• **Page extract**
○ ○ ○ ○ ○ ○ ○

The answer to the question why do these three Internet ideologies exist? is rather obvious. Ideologies shelter the truth by giving all three – global library, cyber-security and military, and communal-democratic – two ideological appearances: a) being natural and b) by assuming to have a taken-for-granted quality. Both can render the colonization of the Internet by corporations as a given, and as a natural development.
Even a somewhat outdated idea like Al Gore’s information superhighway, was never more than a metaphor for economic progress from above. It aided companies and corporations. To achieve the tasks set by ideology – to disguise inherent contradictions, support domination, and prevent emancipation – quasi-mythical hallucinations were invented.
One of which tells us that in the world of the Internet – everything is connected. Ideologies such as these have assumed a special status. They aid the idea that the Internet is simply a network while de-emphasizing that a handful of corporations control the Internet.
Worse, they smokescreen the fact that the Internet was never democratic. Instead, its hierarchical structures were driven by technology in the hands of corporations until today. The alluring idea that the Internet is an organizing tool for horizontality and egalitarian life remains an illusion.
Most importantly, it was not only directly linked to conceptual models of networks but it aided the un-questioned acceptance of the Internet controlled by corporations. Actually, access to the Internet occurs more often than not through just two corporations: Alphabet’s Google and Facebook. In other words, the Internet might better be called “corporate Internet”.
Key to the network ideology is none other than the infamous RAND Corporation where a certain Paul Baran worked in 1964 on something called Distributed Communication. Baran’s idea is relatively clear, simple, and straightforward. It depicts three models of computer networks: a) a centralized network or what he called, the star model; b) a decentralized or tree network; and, c) distributed network.
While these three present rather seductive images, the most famous – the distributed network – was never built. Even better is the fact that this is irrelevant. What is relevant for the ideological of the Internet is that it places an image into the head of many. This image helped making the Internet and its subsequent takeover by corporations acceptable. The image overlaid reality.
When people hear the term “network”, they tend to think about the distribution model with no hierarchy and no top-down arrangement. And best of all, with no corporations running the Internet for a profit. This is the power of the image working rather neatly as an ideology to legitimize the corporations that dominate the Internet.
With that, this image of a network quickly became a multi-dimensional object of corporate desire, even as a fetish. Today, the image of a horizontal network determines virtually all thinking of such an assemblage of a server-linked Internet network.
We are left – not with Baran’s reality – but, with a technology of the mind as the symbolic image of Baran’s network. This has set the tone, discourse, and image of a techno-network aiding the hallucinations of an Internet free from corporate influences.
Beyond all that, this ideologically-shaped Internet imagination is based on the picture of a distribution network. It camouflages the hierarchically structured corporate organization. It obscures the hierarchy and command-and-control structure of virtually all business organization that lurks behind the two key elements of the Internet: firstly, its material infrastructure (actual computer networks with fiber optic cables, etc.); and, secondly, the way users reach information by means of powerful corporate systems in managing, controlling, and exploiting information access – Google, Facebook, etc. Both work for the benefit of corporate profits.

○ ○ ○ ○ ○ ○ ○

• **Extracted entries**
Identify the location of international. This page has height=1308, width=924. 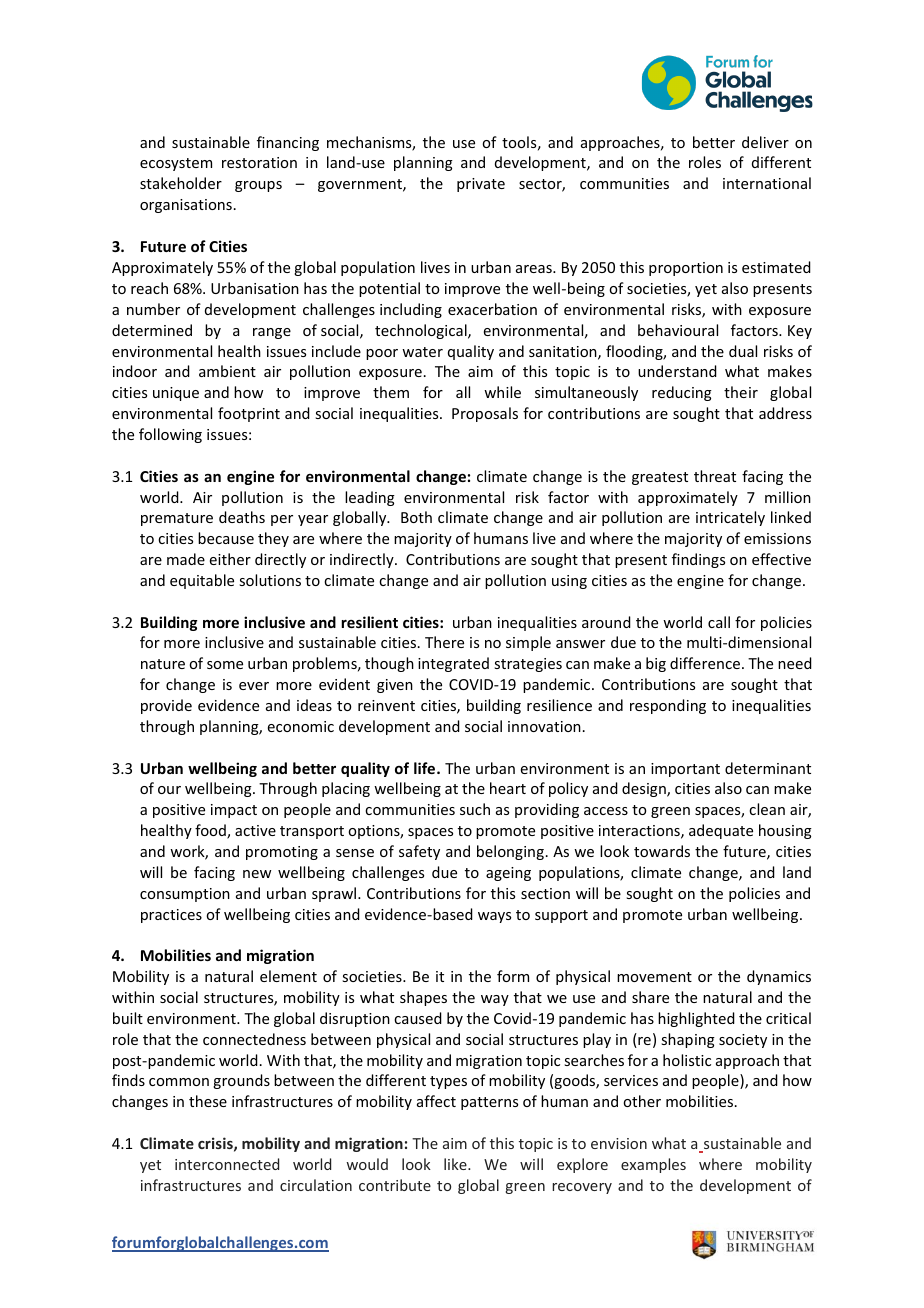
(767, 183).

○ ○ ○ ○ ○ ○ ○

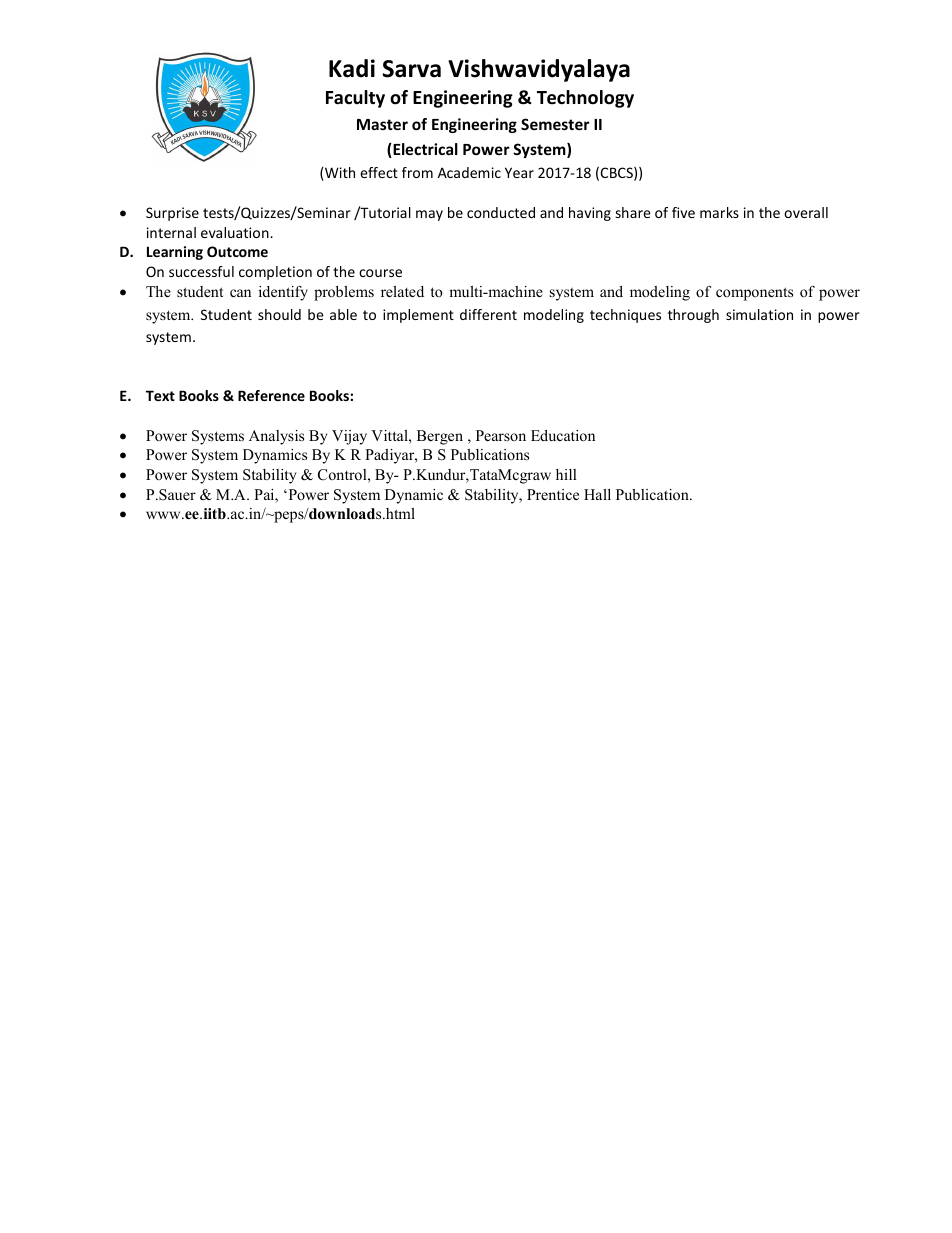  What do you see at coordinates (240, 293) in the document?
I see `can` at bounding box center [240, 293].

○ ○ ○ ○ ○ ○ ○

• **Challenge**
Carry the passage on Internet ideology and corporate control forward from its final sentence, in the same argumentative voice.

• **Answer below**
Of course, the reality of a distribution network remains an impossibility. Under corporate capitalism, it cannot be created because of economic, political, and even geographic imperatives of capitalism. Virtually all of them run against such a consideration. The Internet’s global fiber-optic cables, for example, connect the centers of capitalism – not people to people.
Worse, the US’ dominance over the global undersea of data infrastructure becomes quickly evident on the Sub Marine Cable Map. Unsurprisingly, the factual physicality and materiality of global networks remain a key indicator of the corporate and geo-strategic power of the political economy.
To legitimize this, the three ideologies play a key role in concealing the “clear and present danger” of a corporate monopoly of global information control. Today’s Internet monopoly is operating a centralization model dividing the cake into a handful of monopolies:
+ there is a monopoly to search the Internet: Google;
+ there is a monopoly for social networking: Facebook;
+ there is a monopoly for Internet shopping: Amazon;
+ there is a monopoly for online videos: YouTube;
+ there is a monopoly for online movies: Netflix;
+ there is a monopoly for micro-blogging: Twitter
+ there is a monopoly for online taxi service: Uber;
+ there is a monopoly for online room bookings: Airbnb;
+ there is a monopoly for online payments: PayPal; and,
+ there is even a monopoly for quick hook-ups:
Beyond all that and on a more serious note, monopolization – the creation of monopolies in the area of the Internet as in many other markets – remains a key trait of capitalism, and of virtually all corporate players, its political henchmen providing a fitting and obscuring ideology (e.g. the free market), and geo-strategic power holder (read: US).
Beyond all that, the three ideologies outlined above remain imperative for two reasons: firstly, Internet ideologies are crucial for what they reveal. In some cases, they depict a genuine desire for community involvement outside of the imperatives of markets and capitalism. Secondly, they also signify a human quest for democracy. But these ideologies are also relevant for what they obscure: the ever growing concentration of communication power in a handful of corporate media businesses.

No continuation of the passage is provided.